Exercise brief |
Copy out the entries that come next, exactly.

Provided entries |

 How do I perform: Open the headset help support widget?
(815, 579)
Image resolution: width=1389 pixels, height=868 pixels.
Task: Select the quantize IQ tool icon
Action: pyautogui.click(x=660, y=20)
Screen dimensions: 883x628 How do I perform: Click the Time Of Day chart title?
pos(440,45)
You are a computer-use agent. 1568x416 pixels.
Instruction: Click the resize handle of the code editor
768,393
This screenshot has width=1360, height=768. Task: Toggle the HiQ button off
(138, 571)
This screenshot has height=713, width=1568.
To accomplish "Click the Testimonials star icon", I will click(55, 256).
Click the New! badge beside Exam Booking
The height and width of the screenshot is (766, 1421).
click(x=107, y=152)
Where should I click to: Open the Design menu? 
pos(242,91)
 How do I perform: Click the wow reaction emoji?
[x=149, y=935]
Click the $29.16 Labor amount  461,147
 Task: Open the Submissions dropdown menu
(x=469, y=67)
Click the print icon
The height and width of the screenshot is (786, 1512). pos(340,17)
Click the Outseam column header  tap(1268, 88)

Task solution |
 How do I perform: Open the headset help support widget?
(815, 579)
Image resolution: width=1389 pixels, height=868 pixels.
Task: Select the quantize IQ tool icon
Action: pyautogui.click(x=660, y=20)
Screen dimensions: 883x628 How do I perform: Click the Time Of Day chart title?
pos(440,45)
You are a computer-use agent. 1568x416 pixels.
Instruction: Click the resize handle of the code editor
768,393
This screenshot has width=1360, height=768. Task: Toggle the HiQ button off
(138, 571)
This screenshot has height=713, width=1568.
To accomplish "Click the Testimonials star icon", I will click(55, 256).
Click the New! badge beside Exam Booking
The height and width of the screenshot is (766, 1421).
click(x=107, y=152)
Where should I click to: Open the Design menu? 
pos(242,91)
 How do I perform: Click the wow reaction emoji?
[x=149, y=935]
Click the $29.16 Labor amount  461,147
 Task: Open the Submissions dropdown menu
(x=469, y=67)
Click the print icon
The height and width of the screenshot is (786, 1512). pos(340,17)
Click the Outseam column header  tap(1268, 88)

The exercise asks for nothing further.